# What needs to be done
Set out exactly, and only, the lines running from the one containing "Instruction: Toggle the" to the bottom of the listing below; pictures stay out.

════════════════════

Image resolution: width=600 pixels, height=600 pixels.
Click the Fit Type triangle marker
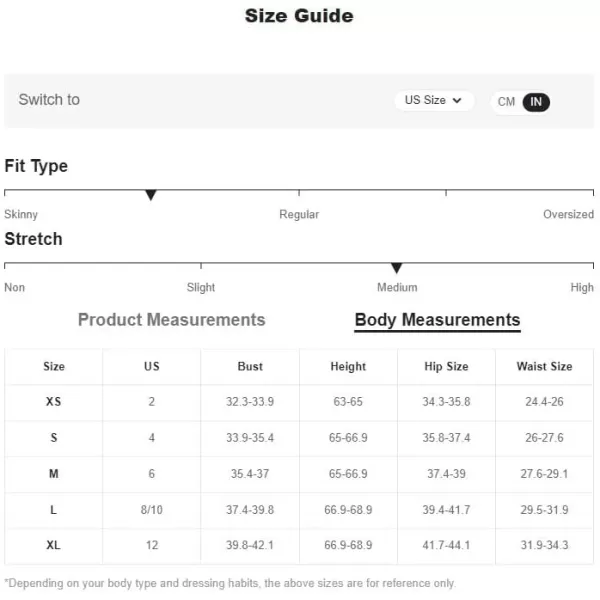pyautogui.click(x=151, y=195)
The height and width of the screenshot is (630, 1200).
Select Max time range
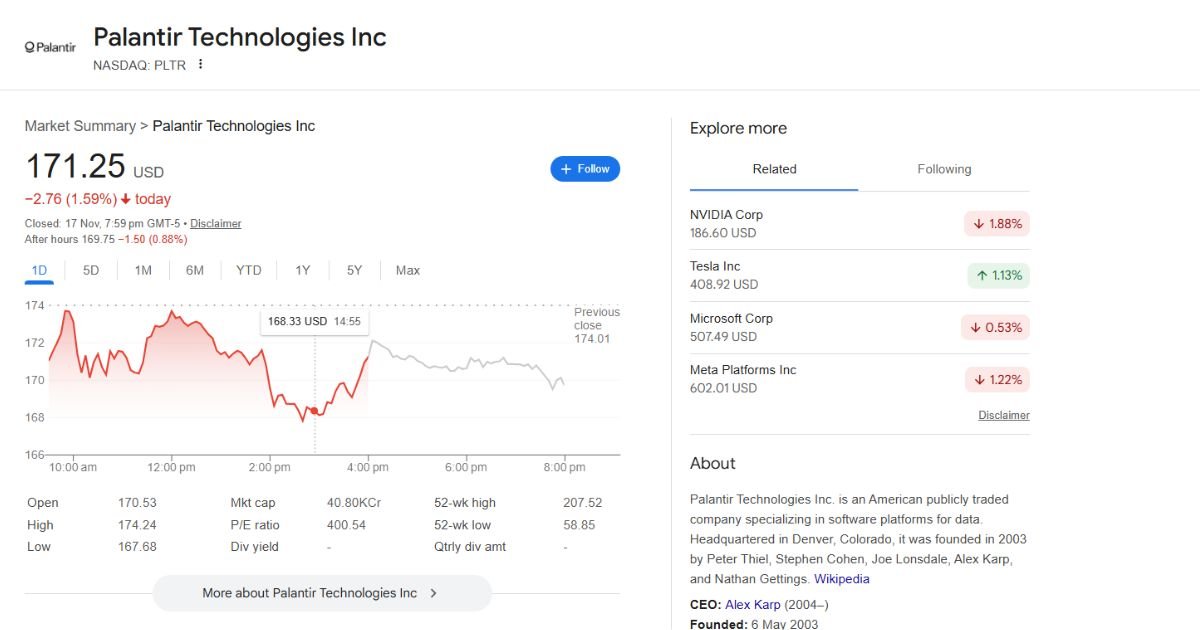tap(407, 270)
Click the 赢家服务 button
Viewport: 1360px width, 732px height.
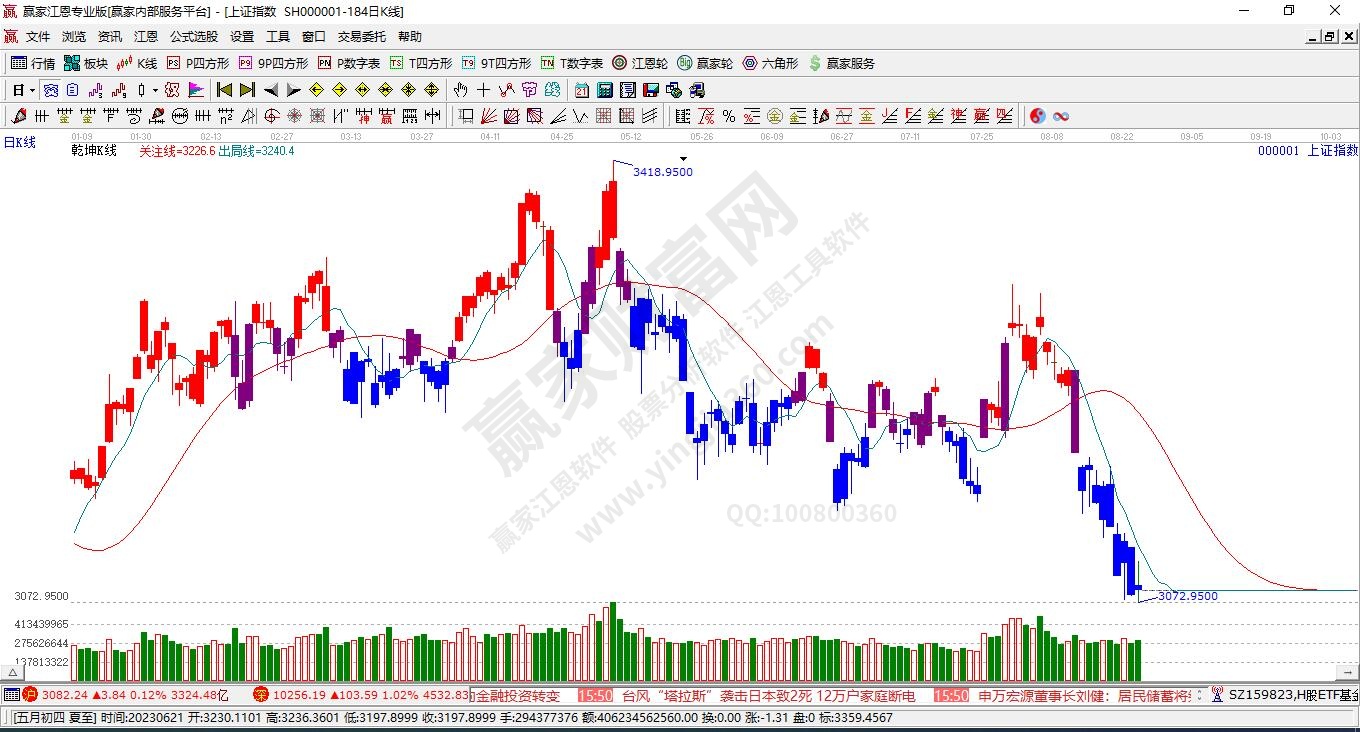(841, 63)
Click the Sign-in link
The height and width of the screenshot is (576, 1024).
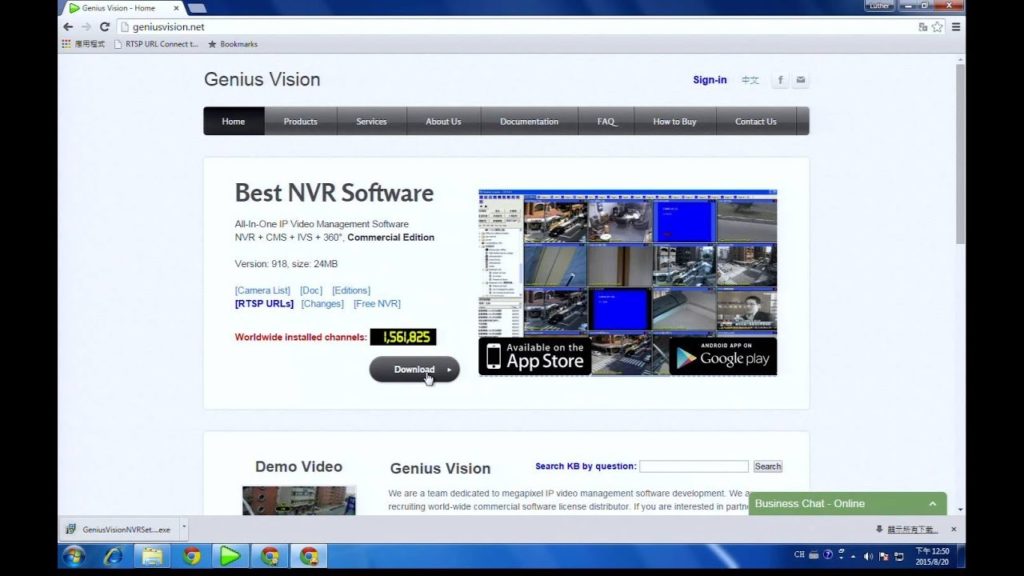[x=709, y=80]
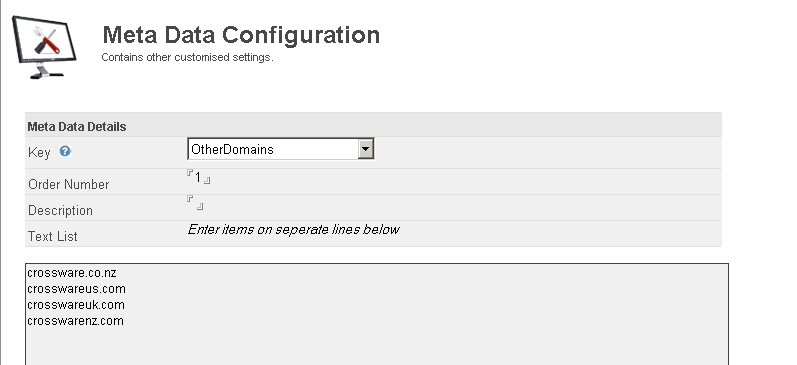Viewport: 797px width, 365px height.
Task: Click the crosswareus.com entry
Action: [x=76, y=289]
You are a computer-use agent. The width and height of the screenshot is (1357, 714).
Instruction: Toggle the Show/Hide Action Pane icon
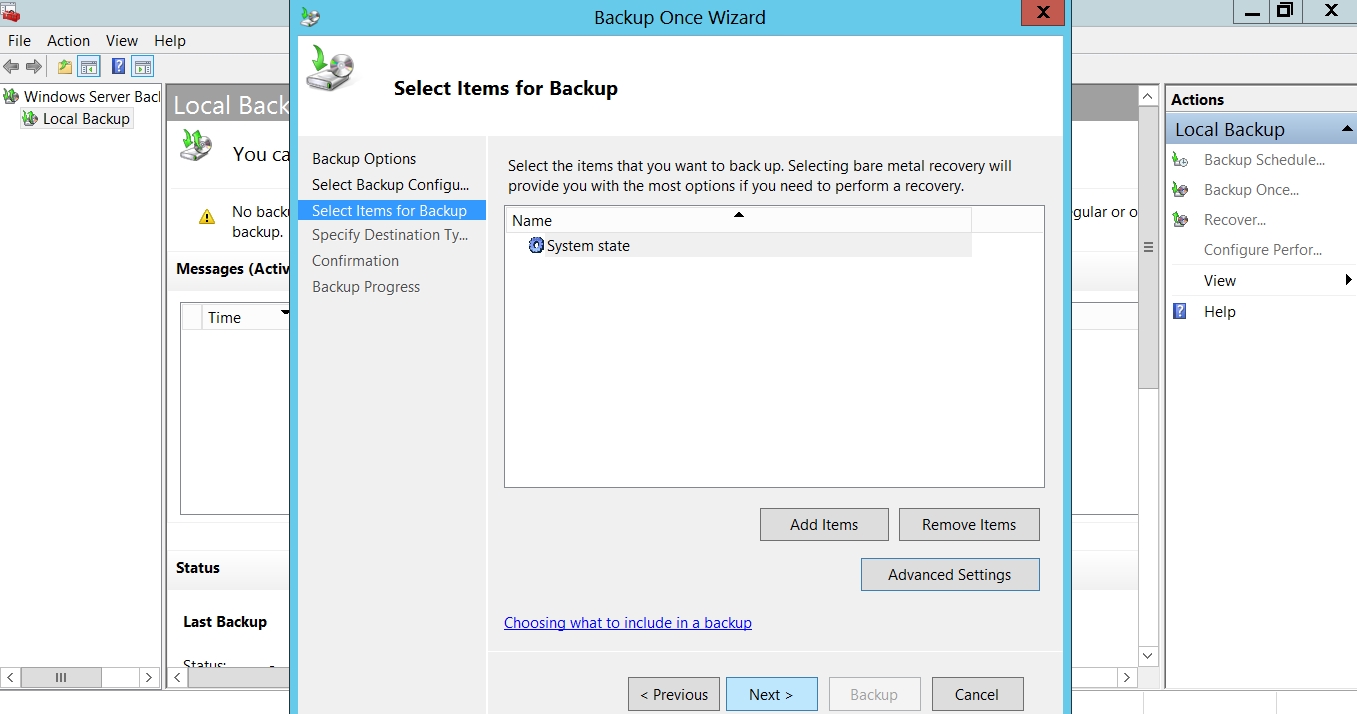tap(143, 67)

════════════════════

# Completed exercise
Instruction: Toggle the Show/Hide Action Pane icon
tap(143, 67)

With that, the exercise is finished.